Another mega-event was that of Superman Unchained, a nine-issue series by Scott Snyder and Jim Lee that only recently wrapped up its run. Just for fun, I’ll tell you that the first issue came out before I started college and the last issue was released just as my second year was reaching the halfway point. The book is more or less disposable and, aside from a gigantic hiccup at the end in which Superman is portrayed as willing to play the role of suicide bomber in killing an entire fleet of aliens, it had a stronger take on the character than most other Superman appearances had at the time. A lot of scenes were spent on Superman thinking his way through disasters, calculating the odds that would allow him to save the most people through creative uses of his abilities. Any Superman that’s mindful of his surrounding as well as civilian casualties is a good Superman.
And this brings us to the very end of DC’s current stretch of revamped Superman titles and that Geoff Johns and John Romita, Jr. taking over Superman with issue thirty-two. Geoff Johns may have been the one largely responsible for breaking Superman in Justice League but he was the most capable of rehabilitating him. With John Romita, Jr.’s historic first time drawing for DC as the draw, Johns was able to show a side of Superman left unseen for too long to a larger audience.

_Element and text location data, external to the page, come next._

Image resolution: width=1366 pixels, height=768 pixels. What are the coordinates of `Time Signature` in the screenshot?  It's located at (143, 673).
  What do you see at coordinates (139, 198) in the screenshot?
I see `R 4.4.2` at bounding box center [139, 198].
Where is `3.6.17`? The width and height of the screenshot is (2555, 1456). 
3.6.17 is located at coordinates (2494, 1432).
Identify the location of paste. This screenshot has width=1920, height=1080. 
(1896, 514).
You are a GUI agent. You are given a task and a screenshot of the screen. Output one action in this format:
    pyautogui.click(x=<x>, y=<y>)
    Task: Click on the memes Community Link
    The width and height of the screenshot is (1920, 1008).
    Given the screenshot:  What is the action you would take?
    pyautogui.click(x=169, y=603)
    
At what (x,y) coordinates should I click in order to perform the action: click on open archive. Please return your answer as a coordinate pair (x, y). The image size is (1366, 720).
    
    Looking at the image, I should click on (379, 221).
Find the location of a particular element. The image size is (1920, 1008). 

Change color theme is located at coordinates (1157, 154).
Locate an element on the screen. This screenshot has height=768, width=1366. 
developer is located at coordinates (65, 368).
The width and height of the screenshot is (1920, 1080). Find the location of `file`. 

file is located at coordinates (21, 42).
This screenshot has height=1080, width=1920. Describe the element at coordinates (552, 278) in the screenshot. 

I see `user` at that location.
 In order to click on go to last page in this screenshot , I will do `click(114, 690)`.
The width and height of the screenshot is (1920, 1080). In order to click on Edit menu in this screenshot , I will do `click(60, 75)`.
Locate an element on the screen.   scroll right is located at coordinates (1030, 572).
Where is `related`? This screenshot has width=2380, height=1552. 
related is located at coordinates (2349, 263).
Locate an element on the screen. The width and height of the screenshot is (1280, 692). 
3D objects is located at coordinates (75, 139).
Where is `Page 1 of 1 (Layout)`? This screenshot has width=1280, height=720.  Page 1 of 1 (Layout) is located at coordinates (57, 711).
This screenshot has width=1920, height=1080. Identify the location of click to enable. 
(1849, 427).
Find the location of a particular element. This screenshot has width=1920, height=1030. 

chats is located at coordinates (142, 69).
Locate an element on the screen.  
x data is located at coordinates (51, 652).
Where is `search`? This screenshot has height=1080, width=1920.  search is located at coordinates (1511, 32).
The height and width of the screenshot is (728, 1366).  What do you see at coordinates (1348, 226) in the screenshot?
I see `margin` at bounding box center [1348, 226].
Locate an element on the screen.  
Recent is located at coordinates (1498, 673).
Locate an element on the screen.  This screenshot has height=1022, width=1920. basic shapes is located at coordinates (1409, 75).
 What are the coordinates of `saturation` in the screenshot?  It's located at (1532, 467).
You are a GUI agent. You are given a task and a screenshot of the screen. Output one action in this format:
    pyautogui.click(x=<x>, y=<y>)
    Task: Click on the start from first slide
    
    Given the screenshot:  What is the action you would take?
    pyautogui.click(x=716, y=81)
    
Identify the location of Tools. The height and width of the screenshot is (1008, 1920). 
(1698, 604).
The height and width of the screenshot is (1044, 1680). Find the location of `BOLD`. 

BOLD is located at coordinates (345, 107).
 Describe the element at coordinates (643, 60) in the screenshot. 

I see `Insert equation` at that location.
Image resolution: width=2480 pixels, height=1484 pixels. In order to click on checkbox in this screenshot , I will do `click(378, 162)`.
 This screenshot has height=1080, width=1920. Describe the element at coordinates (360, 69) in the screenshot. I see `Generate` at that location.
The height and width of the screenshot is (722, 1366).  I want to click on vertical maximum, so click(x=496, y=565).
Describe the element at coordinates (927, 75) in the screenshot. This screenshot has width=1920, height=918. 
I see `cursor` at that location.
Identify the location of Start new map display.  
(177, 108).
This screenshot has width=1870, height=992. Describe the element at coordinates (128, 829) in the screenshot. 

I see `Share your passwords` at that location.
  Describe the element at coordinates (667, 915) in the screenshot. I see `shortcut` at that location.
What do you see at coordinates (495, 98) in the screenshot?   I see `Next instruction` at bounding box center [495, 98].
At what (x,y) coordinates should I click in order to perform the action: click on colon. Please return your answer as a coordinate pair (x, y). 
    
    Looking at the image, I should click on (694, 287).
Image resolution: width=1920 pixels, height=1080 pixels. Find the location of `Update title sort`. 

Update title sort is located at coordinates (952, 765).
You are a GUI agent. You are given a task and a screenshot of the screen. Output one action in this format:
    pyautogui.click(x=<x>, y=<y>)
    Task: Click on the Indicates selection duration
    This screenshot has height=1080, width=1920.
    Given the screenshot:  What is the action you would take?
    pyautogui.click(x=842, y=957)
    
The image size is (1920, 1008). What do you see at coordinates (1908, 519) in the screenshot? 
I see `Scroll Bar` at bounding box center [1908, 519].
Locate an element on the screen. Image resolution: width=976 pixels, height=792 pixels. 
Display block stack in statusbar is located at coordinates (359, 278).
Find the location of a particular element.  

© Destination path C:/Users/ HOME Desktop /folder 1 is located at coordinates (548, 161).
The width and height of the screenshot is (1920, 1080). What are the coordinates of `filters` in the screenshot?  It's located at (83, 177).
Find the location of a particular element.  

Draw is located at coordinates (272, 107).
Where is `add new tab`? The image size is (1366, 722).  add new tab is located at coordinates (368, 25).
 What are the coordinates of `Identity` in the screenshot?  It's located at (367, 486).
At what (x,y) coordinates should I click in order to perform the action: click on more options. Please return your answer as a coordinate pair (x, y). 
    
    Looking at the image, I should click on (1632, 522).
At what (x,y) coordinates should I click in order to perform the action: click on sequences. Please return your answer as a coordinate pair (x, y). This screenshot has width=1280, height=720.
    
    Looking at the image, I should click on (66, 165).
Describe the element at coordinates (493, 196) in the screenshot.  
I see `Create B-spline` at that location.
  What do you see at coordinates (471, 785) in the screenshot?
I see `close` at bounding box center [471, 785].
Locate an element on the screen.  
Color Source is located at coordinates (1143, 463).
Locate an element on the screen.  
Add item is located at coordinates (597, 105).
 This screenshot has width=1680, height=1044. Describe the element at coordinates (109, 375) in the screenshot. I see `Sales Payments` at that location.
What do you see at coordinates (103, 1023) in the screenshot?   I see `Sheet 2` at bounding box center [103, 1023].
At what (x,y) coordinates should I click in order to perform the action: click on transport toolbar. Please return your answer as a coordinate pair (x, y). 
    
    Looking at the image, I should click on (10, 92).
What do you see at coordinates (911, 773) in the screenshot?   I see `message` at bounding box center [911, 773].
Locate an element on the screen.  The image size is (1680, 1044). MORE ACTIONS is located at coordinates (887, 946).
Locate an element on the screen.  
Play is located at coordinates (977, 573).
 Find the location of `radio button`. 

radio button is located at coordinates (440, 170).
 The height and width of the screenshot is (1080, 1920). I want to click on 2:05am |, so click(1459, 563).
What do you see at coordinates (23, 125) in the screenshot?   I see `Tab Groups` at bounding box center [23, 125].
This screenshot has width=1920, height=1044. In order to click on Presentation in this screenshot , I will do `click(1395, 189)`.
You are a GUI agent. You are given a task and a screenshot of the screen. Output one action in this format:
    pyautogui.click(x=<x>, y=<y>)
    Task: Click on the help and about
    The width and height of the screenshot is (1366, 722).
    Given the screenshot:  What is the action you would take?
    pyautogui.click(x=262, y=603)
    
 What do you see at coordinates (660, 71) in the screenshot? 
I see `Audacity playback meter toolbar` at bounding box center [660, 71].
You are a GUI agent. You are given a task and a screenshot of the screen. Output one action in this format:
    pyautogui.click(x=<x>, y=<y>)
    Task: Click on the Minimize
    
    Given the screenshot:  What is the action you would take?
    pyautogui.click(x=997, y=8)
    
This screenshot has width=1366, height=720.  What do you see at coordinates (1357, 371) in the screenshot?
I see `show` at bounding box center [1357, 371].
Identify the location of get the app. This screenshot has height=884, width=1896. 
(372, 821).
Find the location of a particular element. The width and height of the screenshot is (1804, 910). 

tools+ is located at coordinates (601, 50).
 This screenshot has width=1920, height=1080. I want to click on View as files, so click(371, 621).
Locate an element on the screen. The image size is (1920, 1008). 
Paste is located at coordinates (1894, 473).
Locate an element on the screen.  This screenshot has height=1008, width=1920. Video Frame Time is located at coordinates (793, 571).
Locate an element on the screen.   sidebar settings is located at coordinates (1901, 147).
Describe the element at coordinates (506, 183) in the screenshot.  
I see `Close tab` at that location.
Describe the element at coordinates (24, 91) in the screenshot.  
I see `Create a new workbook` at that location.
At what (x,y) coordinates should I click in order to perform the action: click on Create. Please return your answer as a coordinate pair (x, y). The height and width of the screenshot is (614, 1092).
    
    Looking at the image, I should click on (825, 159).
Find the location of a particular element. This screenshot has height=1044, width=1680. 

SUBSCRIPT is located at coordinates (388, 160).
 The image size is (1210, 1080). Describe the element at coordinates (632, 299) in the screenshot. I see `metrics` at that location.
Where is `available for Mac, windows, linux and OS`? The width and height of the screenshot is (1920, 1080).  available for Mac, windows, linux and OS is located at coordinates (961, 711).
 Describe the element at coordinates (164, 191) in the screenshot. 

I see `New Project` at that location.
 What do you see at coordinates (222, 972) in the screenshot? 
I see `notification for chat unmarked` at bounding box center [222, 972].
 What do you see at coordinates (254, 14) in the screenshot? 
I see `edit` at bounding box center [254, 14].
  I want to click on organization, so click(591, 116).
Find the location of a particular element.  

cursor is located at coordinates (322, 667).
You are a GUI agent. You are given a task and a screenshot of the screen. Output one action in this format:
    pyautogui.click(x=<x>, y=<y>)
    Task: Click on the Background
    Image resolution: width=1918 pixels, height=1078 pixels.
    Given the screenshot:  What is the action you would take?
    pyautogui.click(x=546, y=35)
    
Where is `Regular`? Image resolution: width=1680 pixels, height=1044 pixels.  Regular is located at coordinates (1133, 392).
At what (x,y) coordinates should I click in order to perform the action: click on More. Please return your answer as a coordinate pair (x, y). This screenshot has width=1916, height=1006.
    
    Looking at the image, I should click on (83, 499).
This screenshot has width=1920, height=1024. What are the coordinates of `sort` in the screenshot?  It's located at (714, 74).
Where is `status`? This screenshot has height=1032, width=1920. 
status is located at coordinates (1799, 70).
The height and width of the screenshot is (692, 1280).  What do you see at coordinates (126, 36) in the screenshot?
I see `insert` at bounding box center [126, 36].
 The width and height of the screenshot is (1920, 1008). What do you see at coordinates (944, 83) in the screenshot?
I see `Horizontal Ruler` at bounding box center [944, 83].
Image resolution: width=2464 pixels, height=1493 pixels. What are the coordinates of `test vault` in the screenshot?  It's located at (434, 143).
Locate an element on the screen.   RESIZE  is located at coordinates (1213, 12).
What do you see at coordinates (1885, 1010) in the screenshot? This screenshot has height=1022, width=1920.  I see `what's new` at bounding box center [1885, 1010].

This Superman was paired up with a Superman analogue, a man sent to another dimension by his human parents when they thought their world was ending, that allowed his better qualities to shine. That storyline has yet to wrap up but signs point to Johns and Romita sticking the landing.DC may have broken Superman but at least they appear to have recognized it. Putting A-list talent like Charles Soule, Scott Snyder, and Greg Pak on your titles definitely shows a concentrated push to set right what once went wrong. In trying to fix Superman, DC broke him. All the things they thought would make him cool and relatable ended up making him look like a dour jerk at best and a bully at worst. Now, writers are portraying Superman as a concerned member of the human race trying to make the best of his connections with other people, exactly the sort of character he was before they attempted to fix him. Sound pretty relatable to me.